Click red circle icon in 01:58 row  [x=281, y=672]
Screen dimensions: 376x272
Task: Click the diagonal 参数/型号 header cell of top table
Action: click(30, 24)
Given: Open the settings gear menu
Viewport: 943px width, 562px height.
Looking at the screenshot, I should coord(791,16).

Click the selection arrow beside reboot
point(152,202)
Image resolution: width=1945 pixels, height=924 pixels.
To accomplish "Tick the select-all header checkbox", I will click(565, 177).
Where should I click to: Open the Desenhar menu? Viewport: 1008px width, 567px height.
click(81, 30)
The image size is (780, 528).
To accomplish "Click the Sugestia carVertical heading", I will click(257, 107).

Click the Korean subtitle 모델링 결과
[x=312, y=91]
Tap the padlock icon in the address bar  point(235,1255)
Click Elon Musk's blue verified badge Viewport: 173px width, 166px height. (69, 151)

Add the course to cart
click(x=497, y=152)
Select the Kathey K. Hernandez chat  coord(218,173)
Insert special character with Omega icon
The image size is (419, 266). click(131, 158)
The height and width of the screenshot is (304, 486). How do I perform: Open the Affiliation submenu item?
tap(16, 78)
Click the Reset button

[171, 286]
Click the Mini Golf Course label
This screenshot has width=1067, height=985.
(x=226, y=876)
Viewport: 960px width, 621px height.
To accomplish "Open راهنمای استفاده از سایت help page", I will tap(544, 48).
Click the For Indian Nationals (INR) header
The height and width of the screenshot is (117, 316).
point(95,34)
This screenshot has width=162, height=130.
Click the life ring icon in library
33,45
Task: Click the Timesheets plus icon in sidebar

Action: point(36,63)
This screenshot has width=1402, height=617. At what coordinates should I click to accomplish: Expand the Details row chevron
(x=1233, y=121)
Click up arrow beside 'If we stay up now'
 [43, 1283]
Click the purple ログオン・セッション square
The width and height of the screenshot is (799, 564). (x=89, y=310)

********

Directions for this task:
Rewrite the part of the items that opens with the line containing "Click Elon Musk's" and closes with the line containing "The image size is (419, 266). click(131, 158)", replacing "cart" with "basket" and leaving everything else in those lines as it is.

Exercise solution:
Click Elon Musk's blue verified badge Viewport: 173px width, 166px height. (69, 151)

Add the course to basket
click(x=497, y=152)
Select the Kathey K. Hernandez chat  coord(218,173)
Insert special character with Omega icon
The image size is (419, 266). click(131, 158)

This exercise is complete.